Suffix-based literal syntax

Reiner Pope some at address.com
Wed May 30 18:01:22 PDT 2007


Robert Fraser wrote:
> Just had a thought: That's all well and good, but what types do these take? A number could be floating-point or not (there are multiple floating point types...), etc., etc. Operator overloading might work for some things, but since there's no return-type operator overloading, there could be ambiguity.

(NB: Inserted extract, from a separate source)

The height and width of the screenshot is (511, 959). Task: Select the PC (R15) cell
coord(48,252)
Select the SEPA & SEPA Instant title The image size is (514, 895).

Consider:
> 
> uint opSuff_abs(int value) { return abs >= 0 ? abs : -abs; }
> ulong ofSuff_abs(long value) { return abs >= 0 ? abs : -abs; }
> 
> // ...
> 
> uint foo = -5abs; // While we know it has to call the int method; there's no return-type overloading
> long bar = -5abs; // Even with return-type overloading, implicit casts still add ambiguity
I'm not exactly sure on the overloading rules, but that doesn't matter. 
The way I would approach that is:

uint opSuff_abs(int value) { ... }
ulong opSuff_absL(long value) { ... }
alias opSuff_absL opSuff_abs;

auto foo = -5abs; // rewritten as abs(-5) -- compiler chooses the int 
overload
auto bar = -100000000000abs; // rewritten as abs(-1000000000000) -- 
compiler chooses long overload since that literal is long
auto bam = -5absL; // only long version is available.

So, if there is a need to specify overloads, it's up to the library 
implementor to provide specially-named suffixes.